Misalnya perkawinan seorang anak yang timbul dari perzinahan dengan ayah
kandungnya, dan banyak ahli yang berbeda pendapat bahwa yang pertama
adalah tidak ada hubungan saling mewarisi antara pezina dan anaknya, karena
itu bukan anaknya menurut syar'i.

Menurut Imam Syafi'i, karena seorang anak hasil zina tidak terikat darah
dengan ayahnya, maka laki-laki itu boleh menikahi putrinya dari hasil zina, dan
anak yang berzina itu boleh menikahi saudara perempuannya. Menurut Imam
Syafi'i, anak zina adalah anak syar'i pezina, dan (kadang-kadang) dia bukan
anak syar'i. Jika pandangan pertama benar, maka anak pezina berhak atas
semua hak yang sama dengan anak-anak lainnya. Jika pandangan kedua ini
benar, maka segala aturan yang berlaku bagi keturunan yang sah tidak berlaku
bagi mereka, termasuk undang-undang yang melarang perkawinan antara
anak perempuan dan saudara laki-laki. Karena zina dapat mengakibatkan
mushaharah, maka seorang laki-laki dilarang menikahi anak perempuan dan
ibu dari wanita yang berzina dengannya. Sementara itu, ayah dan anak laki-laki
yang berzina melarang wanita itu menikah. Mazhab Syafi'i berpendapat bahwa
anak zina adalah anak pezina dalam terminologi 'urf'. Jadi, dengan tidak adanya
ikatan warisan di antara mereka, maka segala sesuatu yang halal bagi ayah dan
anak itu sama-sama halal bagi mereka berdua.

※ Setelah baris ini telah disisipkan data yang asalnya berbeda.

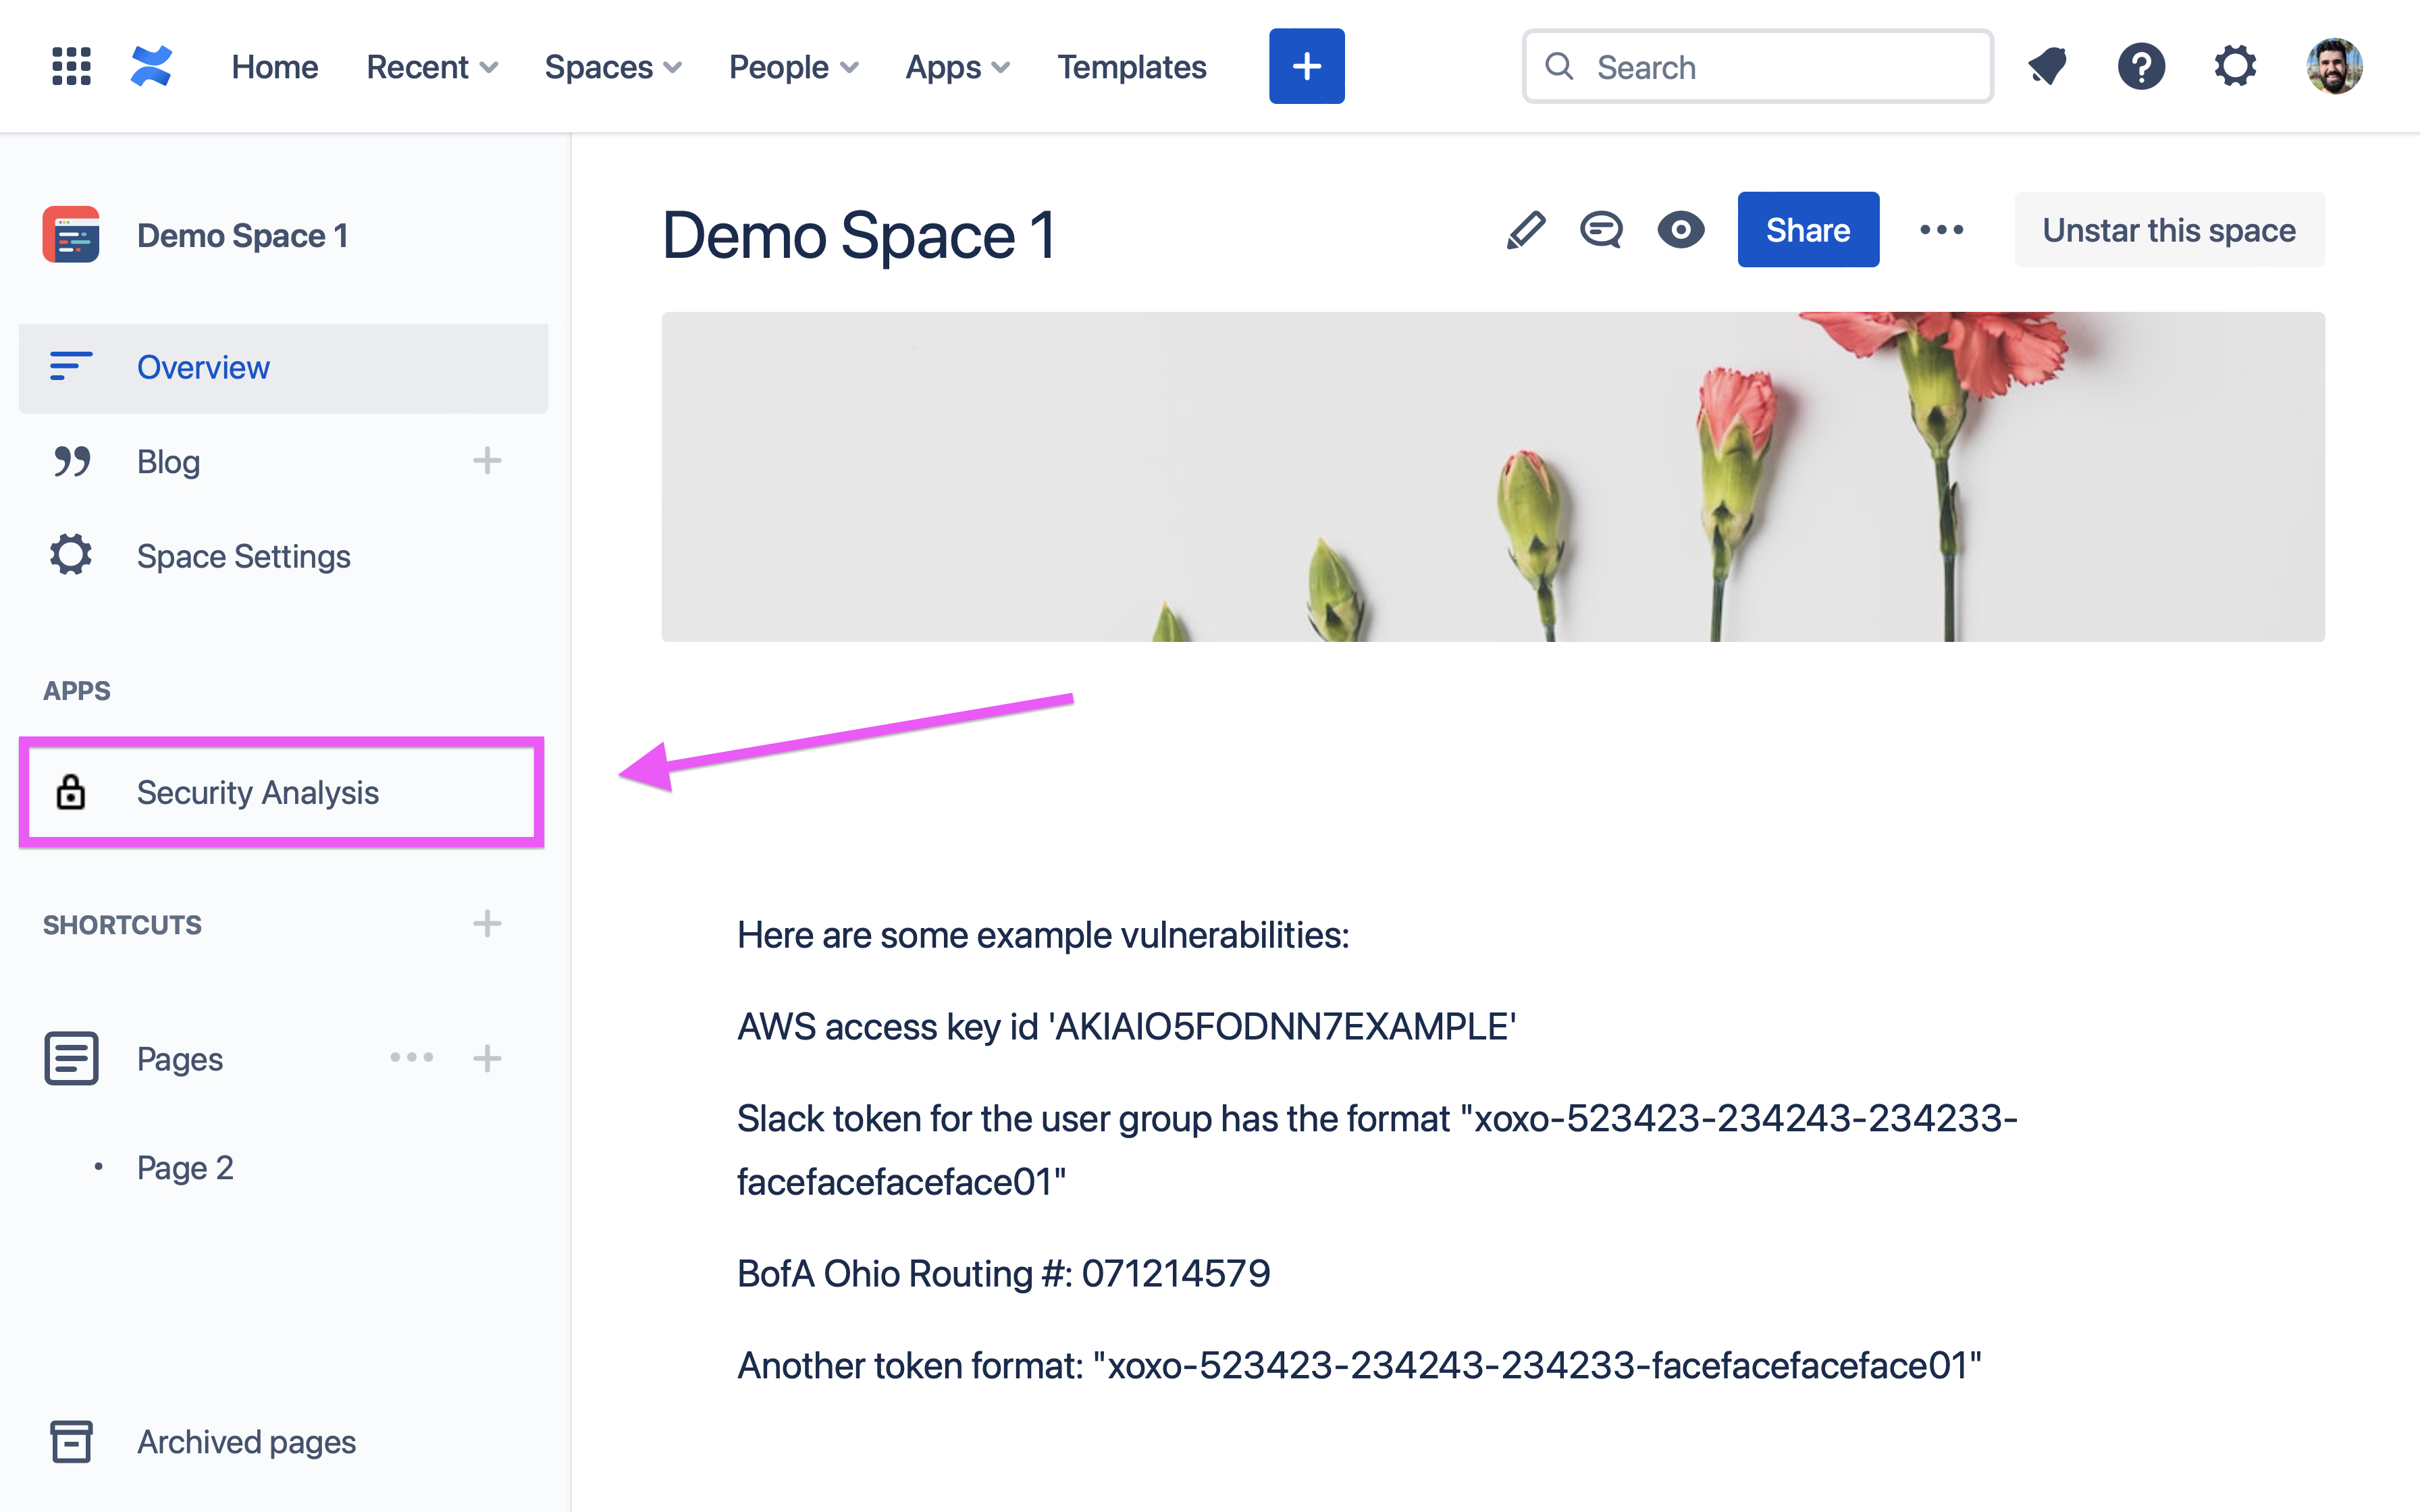This screenshot has width=2420, height=1512.
Task: Open the help question mark icon
Action: [x=2141, y=67]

Imam Syafi'i berpendapat bahwa seorang laki-laki boleh mengawini anak


perempuannya dari hasil zina, saudara perempuan, cucu, baik dari anak laki-
laki maupun perempuan, maupun kemenakan dari saudara laki-laki atau
perempuannya, karena perempuan itu syar'i, artinya tidak boleh saling
mewarisi.

Berdasarkan hal tersebut di atas, peneliti tertarik untuk membuat penelitian


sebagai berikut: “Tinjauan Hukum Islam Terhadap Pernikahan Anak diluar
Nikah dengan Ayah Biologinya Menurut Imam Syafi'i”.
B. RUMUSAN MASALAH
1. Berdasarkan uraian latar belakang, maka disusun rumusan masalah
yaitu: mengapa imam syafii memperbolehkan pernikahan anak dan ayah
biologisnya?
2. Bagaiman tinjauan hukum islamterhadap pase kehisupan zaman
sekarang mengenai hal pernikahan anak luar nikah dengan bapak
biologisnya sebagaimana menurut imam syafi’i ?
C. TUJUAN PENELITIAN

Berdasarkan tujuan masalah diatas Adapun tujuan penelitian dirumuskan


sebagai berikut:

1. Untuk mengetahui alasasn imam syafi’i perihal pernikahan antara laki-


laki dengan anak perempuanya dari hasil hubungan diluar nikah.
2. Untuk mengetahui tinjauan hukum islam terhadapn pendapat imam
syafi’I perihal pernikahan antara anak laki-laki dengan anak perempuan
nya dari hasil hubungan diluar nikah.